На серой двери, ведущей в ателье, висела табличка «Лида Сиракова, художница». Звонка нет, и на табличке есть еще постскриптум: «Стучите громко!»
Что я и делаю. Вскоре дверь широко отворяется, и на пороге я вижу девушку, которая, наверное, и есть Лида Сиракова.
— Вы техник? — спрашивает она, оглядывая меня.
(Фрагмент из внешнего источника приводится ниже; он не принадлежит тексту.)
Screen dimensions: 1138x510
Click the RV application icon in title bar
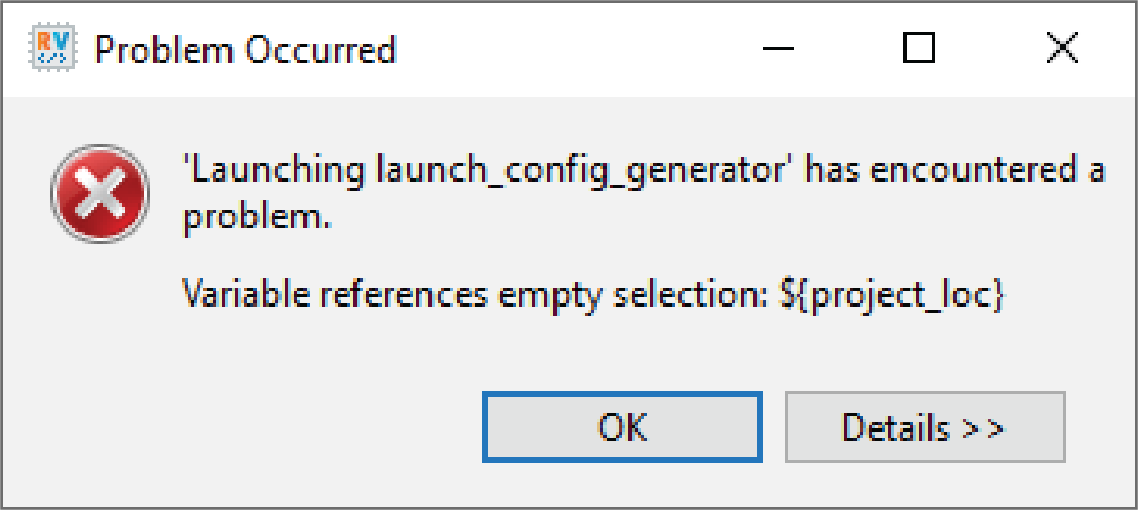click(x=49, y=48)
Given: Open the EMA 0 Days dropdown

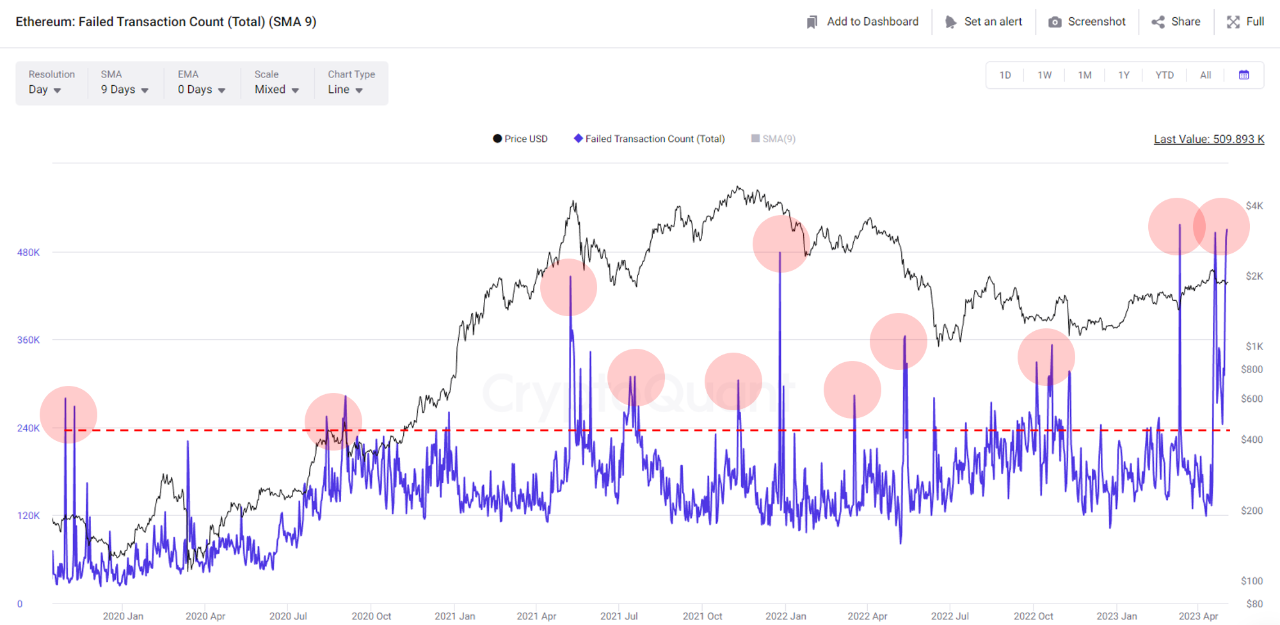Looking at the screenshot, I should [201, 90].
— Не совсем. Я из милиции.
— А-а, из милиции… Прошу вас, заходите!..
Она, по-видимому, скорее заинтригована моим визитом, чем испугана. Проводит меня в большую, светлую комнату. В ней царит артистический беспорядок. На всех стенах как попало развешаны картины — пейзажи и портреты, о художественной ценности которых я не берусь судить. Посреди комнаты на мольберте стоит большое полотно с едва намеченными контурами. На полу — палитры и тюбики с красками, кисти, баночки.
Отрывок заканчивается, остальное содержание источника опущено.